If I don't use `torch.chunk` will I have backprop errors?

Vedant_Roy · August 16, 2022, 12:33am

I currently have the following tensor:

torch.Size([2, 2, 128, 1, 1])

Normally the batch dimension is at the start, but here I’ve split the tensor on the number of channels. I.e.,

(2, 512) => (2, 2, 128, 1, 1)

1st dimension is the “split” dimension
2nd dimension is batch dimension
3rd dimension is # of channels
Last 2 dimensions are 2 dimensions I added for broadcasting

Right now, I do the following:

        cond_w, cond_b = self.emb_layers(emb)
        assert cond_w.shape == (N, self.out_channels, 1, 1)
        x = self.out_norm(x) * (1 + cond_w) + cond_b

so I just index into the returned tensor and split it into 2 child tensors.
I’m wondering if this will effect backprop, as I never see people do this.

The alternative is:

        scale_shift = self.emb_layers(emb)
        cond_w, cond_b = th.chunk(scale_shift, 2, dim=1)
        cond_w = cond_w.squeeze(1)
        cond_b = cond_b.squeeze(1)
        assert cond_w.shape == cond_b.shape
        assert cond_w.shape == (N, self.out_channels, 1, 1)

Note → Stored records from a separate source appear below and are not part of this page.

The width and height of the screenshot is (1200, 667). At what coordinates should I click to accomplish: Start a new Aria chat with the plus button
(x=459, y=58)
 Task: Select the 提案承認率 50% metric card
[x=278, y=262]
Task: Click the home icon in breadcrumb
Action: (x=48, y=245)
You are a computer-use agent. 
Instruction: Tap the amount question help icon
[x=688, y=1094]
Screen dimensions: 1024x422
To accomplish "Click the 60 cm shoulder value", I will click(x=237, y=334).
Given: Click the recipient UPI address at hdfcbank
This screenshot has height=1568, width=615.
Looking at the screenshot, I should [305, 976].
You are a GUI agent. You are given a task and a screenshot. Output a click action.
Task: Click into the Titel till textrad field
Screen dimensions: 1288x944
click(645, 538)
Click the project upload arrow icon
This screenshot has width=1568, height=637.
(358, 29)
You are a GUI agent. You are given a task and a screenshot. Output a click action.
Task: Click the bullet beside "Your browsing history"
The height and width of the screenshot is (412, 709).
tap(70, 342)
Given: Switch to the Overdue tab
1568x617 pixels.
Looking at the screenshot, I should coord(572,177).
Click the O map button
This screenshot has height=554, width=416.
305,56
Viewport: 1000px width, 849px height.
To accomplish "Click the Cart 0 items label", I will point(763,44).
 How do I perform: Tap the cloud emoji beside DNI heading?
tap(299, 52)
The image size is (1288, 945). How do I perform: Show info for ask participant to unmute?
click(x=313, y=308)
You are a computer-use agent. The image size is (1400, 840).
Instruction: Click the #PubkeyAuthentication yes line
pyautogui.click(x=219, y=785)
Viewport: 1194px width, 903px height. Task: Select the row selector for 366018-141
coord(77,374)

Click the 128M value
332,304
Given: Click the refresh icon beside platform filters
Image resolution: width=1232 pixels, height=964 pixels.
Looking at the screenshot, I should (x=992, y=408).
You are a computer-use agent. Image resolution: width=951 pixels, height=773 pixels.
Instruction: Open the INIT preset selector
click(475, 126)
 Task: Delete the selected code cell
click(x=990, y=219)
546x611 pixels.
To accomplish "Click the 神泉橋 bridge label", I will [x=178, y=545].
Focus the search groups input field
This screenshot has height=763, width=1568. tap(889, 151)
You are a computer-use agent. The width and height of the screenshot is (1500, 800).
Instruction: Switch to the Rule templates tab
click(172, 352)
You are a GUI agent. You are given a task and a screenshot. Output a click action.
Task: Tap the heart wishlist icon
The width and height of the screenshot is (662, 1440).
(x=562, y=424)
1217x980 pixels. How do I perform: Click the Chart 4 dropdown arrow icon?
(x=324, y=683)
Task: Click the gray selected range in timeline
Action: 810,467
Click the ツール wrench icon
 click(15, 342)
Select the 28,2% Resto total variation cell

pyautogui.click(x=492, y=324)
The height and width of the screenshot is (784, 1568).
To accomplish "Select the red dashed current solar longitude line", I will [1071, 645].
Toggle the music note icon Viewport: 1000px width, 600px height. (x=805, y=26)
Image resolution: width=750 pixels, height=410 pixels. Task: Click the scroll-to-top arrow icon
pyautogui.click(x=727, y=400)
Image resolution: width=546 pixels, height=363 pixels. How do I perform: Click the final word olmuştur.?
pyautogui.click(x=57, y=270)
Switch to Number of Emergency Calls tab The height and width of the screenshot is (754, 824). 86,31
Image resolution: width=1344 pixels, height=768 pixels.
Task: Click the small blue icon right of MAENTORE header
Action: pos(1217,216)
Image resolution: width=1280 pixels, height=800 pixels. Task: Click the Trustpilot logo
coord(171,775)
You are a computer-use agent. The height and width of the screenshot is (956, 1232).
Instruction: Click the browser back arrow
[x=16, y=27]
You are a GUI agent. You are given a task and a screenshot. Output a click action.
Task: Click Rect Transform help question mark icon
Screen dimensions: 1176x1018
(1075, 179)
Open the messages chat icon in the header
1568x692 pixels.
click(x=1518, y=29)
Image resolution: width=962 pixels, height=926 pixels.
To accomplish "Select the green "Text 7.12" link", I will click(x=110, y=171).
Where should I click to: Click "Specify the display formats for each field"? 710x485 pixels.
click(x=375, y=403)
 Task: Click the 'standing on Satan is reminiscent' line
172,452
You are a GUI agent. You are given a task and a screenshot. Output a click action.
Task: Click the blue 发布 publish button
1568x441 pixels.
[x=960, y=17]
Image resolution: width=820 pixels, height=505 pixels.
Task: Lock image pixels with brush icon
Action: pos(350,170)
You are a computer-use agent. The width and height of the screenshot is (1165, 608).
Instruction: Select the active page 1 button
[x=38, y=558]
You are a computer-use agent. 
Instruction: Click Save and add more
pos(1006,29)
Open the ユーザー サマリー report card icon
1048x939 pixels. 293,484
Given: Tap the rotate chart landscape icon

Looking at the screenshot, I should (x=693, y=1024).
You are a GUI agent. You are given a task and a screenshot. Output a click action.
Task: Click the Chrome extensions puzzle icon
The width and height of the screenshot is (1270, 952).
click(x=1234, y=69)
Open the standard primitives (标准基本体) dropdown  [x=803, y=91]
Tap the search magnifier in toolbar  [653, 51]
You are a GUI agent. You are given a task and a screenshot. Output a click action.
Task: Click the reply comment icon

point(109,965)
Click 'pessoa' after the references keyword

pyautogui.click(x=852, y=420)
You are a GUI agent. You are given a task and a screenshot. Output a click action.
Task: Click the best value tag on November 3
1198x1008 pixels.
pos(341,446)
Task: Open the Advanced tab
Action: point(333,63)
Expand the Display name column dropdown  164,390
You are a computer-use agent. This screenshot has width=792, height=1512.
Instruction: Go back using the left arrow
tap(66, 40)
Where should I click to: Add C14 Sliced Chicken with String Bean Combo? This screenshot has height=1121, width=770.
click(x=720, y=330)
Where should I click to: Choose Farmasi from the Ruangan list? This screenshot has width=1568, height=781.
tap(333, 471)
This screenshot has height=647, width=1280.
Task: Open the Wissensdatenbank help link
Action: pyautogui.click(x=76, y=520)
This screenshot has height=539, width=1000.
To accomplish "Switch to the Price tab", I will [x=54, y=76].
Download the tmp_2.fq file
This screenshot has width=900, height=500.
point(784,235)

is one method preferable to the alternative?

ptrblck · August 16, 2022, 4:14am

torch.chunk will not detach the tensors from the computation graph and will yield the same results as seen here:

x = torch.randn(10, 3, 224, 224, requires_grad=True)
model = models.resnet18().eval()

# full batch
x.grad = None
out = model(x)
out.mean().backward()
print(x.grad.abs().sum())
# tensor(1.1471)

# chunk
x.grad = None
x1, x2 = torch.chunk(x, 2, 0)

out1 = model(x1)
out2 = model(x2)
out12 = torch.cat((out1, out2), 0)
out12.mean().backward()

print(x.grad.abs().sum())
# tensor(1.1471)

(assuming all other operations are equal).